Alendronate for osteoporosis in men with androgen-repleted hypogonadism

Abstract

Male hypogonadism is associated with low bone mineral density (BMD) and an increased risk of fractures. Testosterone replacement therapy improves BMD in young hypogonadal men. This effect is milder in older patients, who are at greater risk for fractures. We studied the effects of alendronate or placebo on BMD in 22 osteoporotic men, 29-69 years of age (mean, 50.2+/-11.2 years) with long-standing hypogonadism, receiving standard testosterone replacement treatment. Alendronate 10 mg daily (n=11) increased lumbar-spine BMD by 6.0 and 8.4% at 6 and 12 months, respectively, compared with -0.5% at 6 months and +3.3% at 12 months in the placebo group (n=11; P<0.005). Alendronate also increased mean femoral-neck BMD by 1.9% after 1 year, compared to a 1.4% decrease with placebo (P<0.005), and increased the total body bone mineral content by 4.4%, compared to a 0.6% decrease with placebo (P=0.07). After 6 months alendronate suppressed urinary deoxypyridinoline by 50% (P<0.005), compared to a 24% decrease in the placebo group. Both the alendronate and placebo groups continued with alendronate 70 mg once weekly for the following 2 years. Lumbar-spine BMD during this open-label study phase did not change significantly in the group originally treated with alendronate, but continued to increase in the placebo-alendronate group by 5.4, 6.5, and 6.2% after 18 (6 months of alendronate), 24 and 36 months, respectively (P<0.05).

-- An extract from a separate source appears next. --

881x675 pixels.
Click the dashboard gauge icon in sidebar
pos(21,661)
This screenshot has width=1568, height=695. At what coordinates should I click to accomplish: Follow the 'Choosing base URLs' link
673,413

Femoral-neck BMD continued to increase in both groups receiving active therapy; in the alendronate-alendronate group by 3.7, 2.7, and 5.2% after 18, 24, and 36 months, respectively (P=0.01), and in the placebo-alendronate group by 0.7 and 1.9% at 24 (first 12 months of alendronate) and 36 months, respectively (P<0.05). Our results support the long-term administration of alendronate along with testosterone replacement to men with hypogonadism-induced osteoporosis.